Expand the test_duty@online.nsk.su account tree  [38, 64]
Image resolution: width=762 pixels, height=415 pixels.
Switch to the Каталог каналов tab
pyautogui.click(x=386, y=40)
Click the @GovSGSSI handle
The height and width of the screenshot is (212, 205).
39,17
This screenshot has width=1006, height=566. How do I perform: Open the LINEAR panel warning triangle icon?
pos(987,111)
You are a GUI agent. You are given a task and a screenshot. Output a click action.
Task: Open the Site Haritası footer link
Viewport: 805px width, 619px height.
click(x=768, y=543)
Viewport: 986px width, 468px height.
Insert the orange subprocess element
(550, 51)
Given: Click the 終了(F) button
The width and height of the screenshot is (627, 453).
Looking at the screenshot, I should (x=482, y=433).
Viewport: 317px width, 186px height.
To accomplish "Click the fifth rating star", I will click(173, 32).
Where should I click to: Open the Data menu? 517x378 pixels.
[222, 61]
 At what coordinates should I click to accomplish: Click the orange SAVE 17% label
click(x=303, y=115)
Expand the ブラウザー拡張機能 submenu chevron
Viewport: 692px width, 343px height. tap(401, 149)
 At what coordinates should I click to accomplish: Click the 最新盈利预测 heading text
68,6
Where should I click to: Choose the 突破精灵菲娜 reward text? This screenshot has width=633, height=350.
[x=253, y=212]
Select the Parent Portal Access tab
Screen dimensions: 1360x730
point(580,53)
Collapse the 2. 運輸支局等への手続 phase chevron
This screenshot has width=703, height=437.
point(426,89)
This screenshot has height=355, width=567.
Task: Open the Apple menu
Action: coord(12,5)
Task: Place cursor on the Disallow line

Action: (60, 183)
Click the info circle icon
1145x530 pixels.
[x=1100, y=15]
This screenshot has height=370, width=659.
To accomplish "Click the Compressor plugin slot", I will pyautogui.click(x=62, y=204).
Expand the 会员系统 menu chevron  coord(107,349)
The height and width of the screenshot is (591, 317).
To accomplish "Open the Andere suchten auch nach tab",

■ ■ ■ ■ ■

:: What this task involves ::
Copy out the records in full, matching every line character for character.

:: Response for this exercise ::
Expand the test_duty@online.nsk.su account tree  [38, 64]
Image resolution: width=762 pixels, height=415 pixels.
Switch to the Каталог каналов tab
pyautogui.click(x=386, y=40)
Click the @GovSGSSI handle
The height and width of the screenshot is (212, 205).
39,17
This screenshot has width=1006, height=566. How do I perform: Open the LINEAR panel warning triangle icon?
pos(987,111)
You are a GUI agent. You are given a task and a screenshot. Output a click action.
Task: Open the Site Haritası footer link
Viewport: 805px width, 619px height.
click(x=768, y=543)
Viewport: 986px width, 468px height.
Insert the orange subprocess element
(550, 51)
Given: Click the 終了(F) button
The width and height of the screenshot is (627, 453).
Looking at the screenshot, I should (x=482, y=433).
Viewport: 317px width, 186px height.
To accomplish "Click the fifth rating star", I will click(173, 32).
Where should I click to: Open the Data menu? 517x378 pixels.
[222, 61]
 At what coordinates should I click to accomplish: Click the orange SAVE 17% label
click(x=303, y=115)
Expand the ブラウザー拡張機能 submenu chevron
Viewport: 692px width, 343px height. tap(401, 149)
 At what coordinates should I click to accomplish: Click the 最新盈利预测 heading text
68,6
Where should I click to: Choose the 突破精灵菲娜 reward text? This screenshot has width=633, height=350.
[x=253, y=212]
Select the Parent Portal Access tab
Screen dimensions: 1360x730
point(580,53)
Collapse the 2. 運輸支局等への手続 phase chevron
This screenshot has width=703, height=437.
point(426,89)
This screenshot has height=355, width=567.
Task: Open the Apple menu
Action: coord(12,5)
Task: Place cursor on the Disallow line

Action: (60, 183)
Click the info circle icon
1145x530 pixels.
[x=1100, y=15]
This screenshot has height=370, width=659.
To accomplish "Click the Compressor plugin slot", I will pyautogui.click(x=62, y=204).
Expand the 会员系统 menu chevron  coord(107,349)
The height and width of the screenshot is (591, 317).
To accomplish "Open the Andere suchten auch nach tab",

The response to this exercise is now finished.